* [Problem 1]:
In the forum thread on blue and green chip shares, what is given as the origin of the term "Blue Chip"?
* [Problem 2]:
Duplicate the passage of the forum thread on blue and green chip shares starting with "## maffu (14" and going on through "casino was blue!".
* [Problem 3]:
Write the next part of the forum thread on blue and green chip shares, picking up after its last sentence.

* [Article]:

********************

# Blue and Green Chip Shares



## Keridwen (13 November 2006)

Where do we find out which companies are blue/green chip and which are speculative? 

A greenie question - I am an economics student trying to complete an assignment. 

Thanks.


----------



## maffu (14 November 2006)

From: http://www.dollarsandsense.com.au/Forum/session.asp?SessionID=14



> The term "Blue Chip" is jargon that describes shares that tend to have a high market value. You could say that Blue Chip shares are the top 20 stocks listed on the market. The term Blue Chip comes from the days when the most expensive chip in a casino was blue!
> 
> Whether they are better or not depends on your own investment strategy. Every share on the share market has different features. You have to decide whether that share matches your investment strategy.
> 
> Generally speaking Blue Chip shares have been trading for a long time and have a history of returning solid profits and possibly regular dividends to its investors.





The ASX 20 or maybe even some of the 50 would be classified as blue chip stocks.

********************

* [Data]:

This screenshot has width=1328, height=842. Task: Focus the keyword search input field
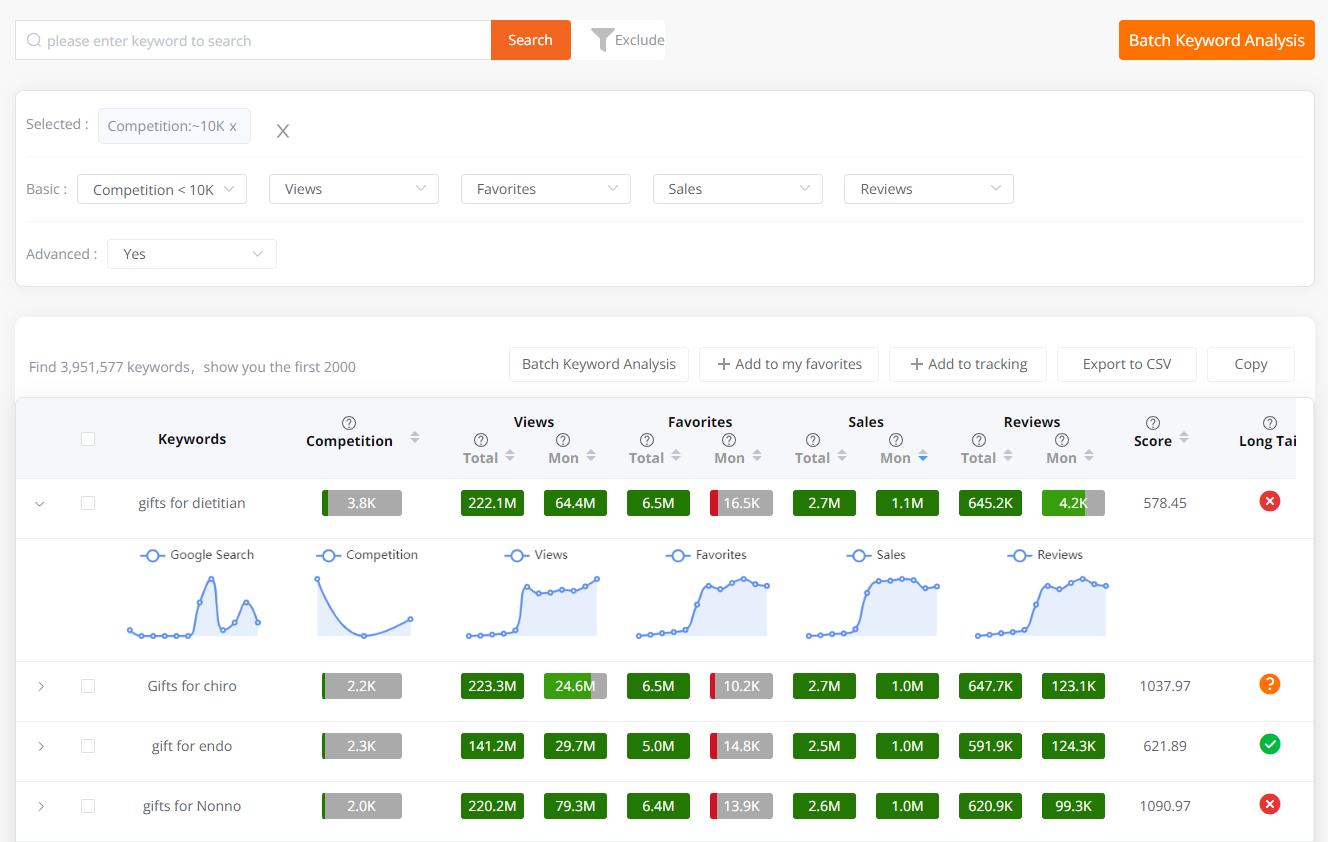point(260,41)

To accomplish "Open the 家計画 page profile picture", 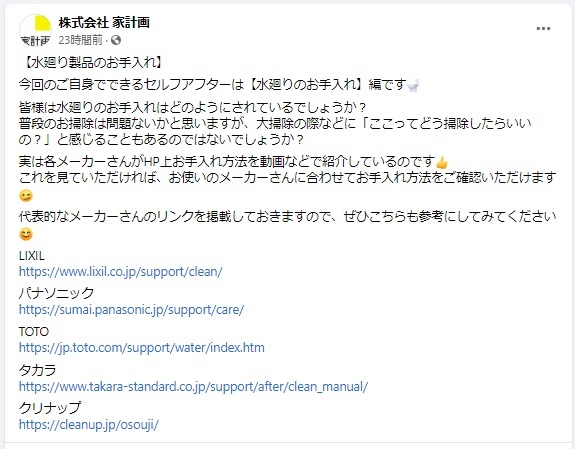I will [x=36, y=31].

********************

* [Exercise response 1]:
The term comes from the days when the most expensive chip in a casino was blue.

* [Exercise response 2]:
## maffu (14 November 2006)

From: http://www.dollarsandsense.com.au/Forum/session.asp?SessionID=14



> The term "Blue Chip" is jargon that describes shares that tend to have a high market value. You could say that Blue Chip shares are the top 20 stocks listed on the market. The term Blue Chip comes from the days when the most expensive chip in a casino was blue!

* [Exercise response 3]:
Some stats on the ASX, which are probally a year out of date now:

Total market capitalisation:	$1,200,000mn
Number of listed companies:	over 1800
Average share price:		$3.50
Average trade value:		$30,000
Average daily turnover:		$4.5bn
Size structure:			Market capitalisation
News Corp. and BHP Billiton:	>$100bn each
*ASX20 capitalisation:		$565bn (47% of total)*
Fosters Group (20th):		$12bn	
ASX50 capitalisation:		$756bn (63%)
ASX100 capitalisation:		$887bn (74%)
David Jones (147th):		$1.3bn 
ASX200 capitalisation:		$969bn (81%)

As you can see the top 20 make up almost 50% of the market of 1800 companies, so they are large blue chip stocks.You wont find an exact list of what is Blue Chip as it is an objective term.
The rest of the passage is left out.